- Texas TRS allocates $2 bln each to Apollo, KKR separate accounts
- Capital to be used for “tactical opportunities”
- Previous accounts have returned more than 15 pct each year
The $130 billion retirement system re-upped $1 billion each to Apollo and KKR for existing separately managed accounts. TRS also committed an additional $1 billion to each firm for new accounts that will target “an emerging set of tactical opportunities,” Helton said.
It is not clear how Apollo and KKR will invest the new accounts. Helton did not respond to a request for additional comment as of press time.
TRS formed its separate accounts with KKR and Apollo in 2011, committing $3 billion to each account, which included limited partner-friendly terms and conditions. TRS structured the accounts with very broad investment mandates, with the ability to invest in private equity, real estate, energy, credit and opportunistic strategies, according to Helton’s email and retirement system documents.
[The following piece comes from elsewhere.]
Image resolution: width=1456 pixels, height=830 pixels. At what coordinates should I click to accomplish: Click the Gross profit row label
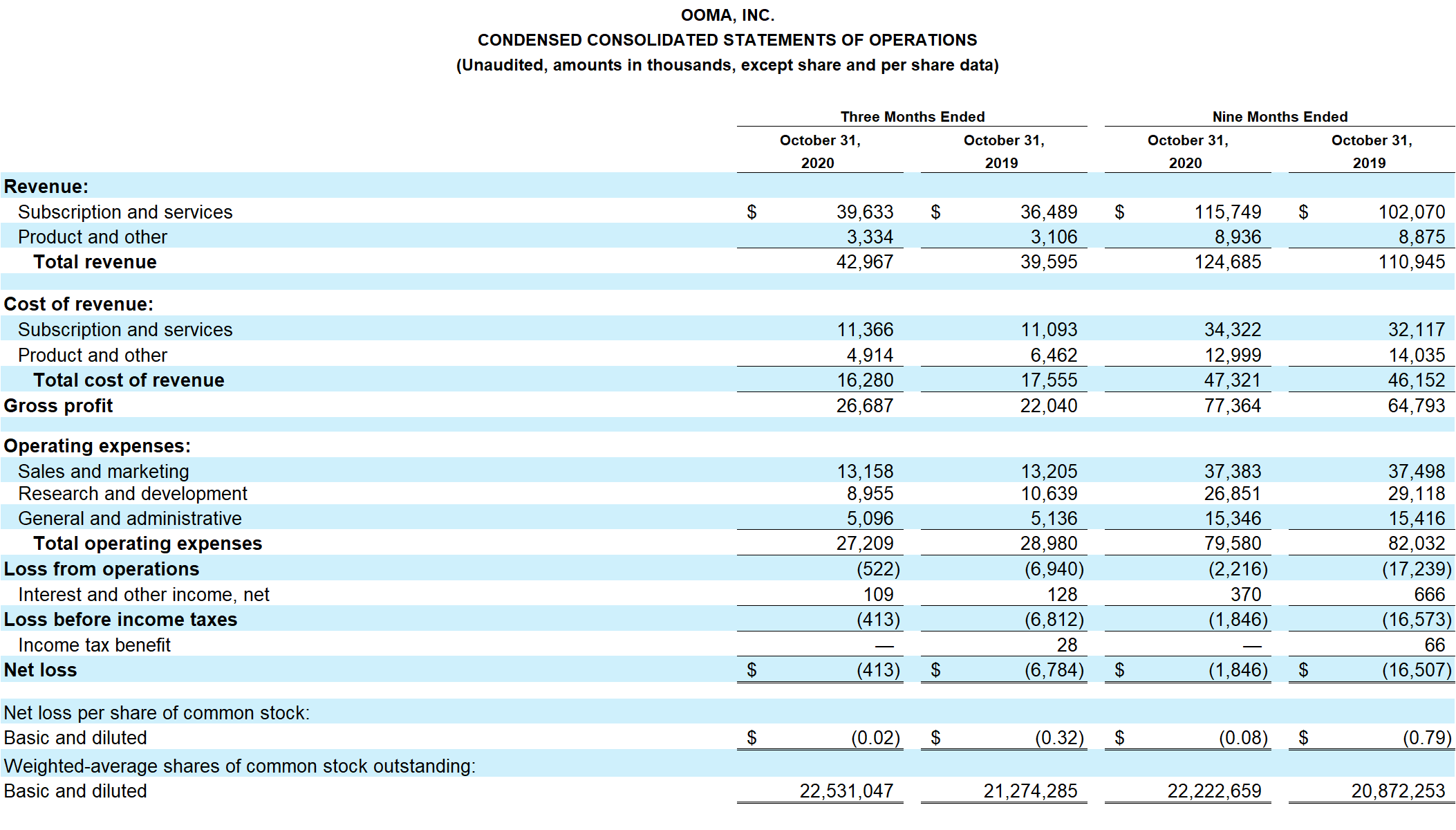click(x=58, y=406)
Both accounts produced an annual return in excess of 15 percent per year, Helton said.
Blackstone Group has also been collecting fresh commitments for its separate account business, inking re-ups to its Tactical Opportunities fund from the California Public Employees’ Retirement System, New Jersey Division of Investment and Oregon Public Employees’ Retirement Fund in the last year.
TRS had an 11.8 percent allocation to private equity as of Dec. 31, according to retirement system documents. The portfolio has generated a five-year return of 16.8 percent as of the same date.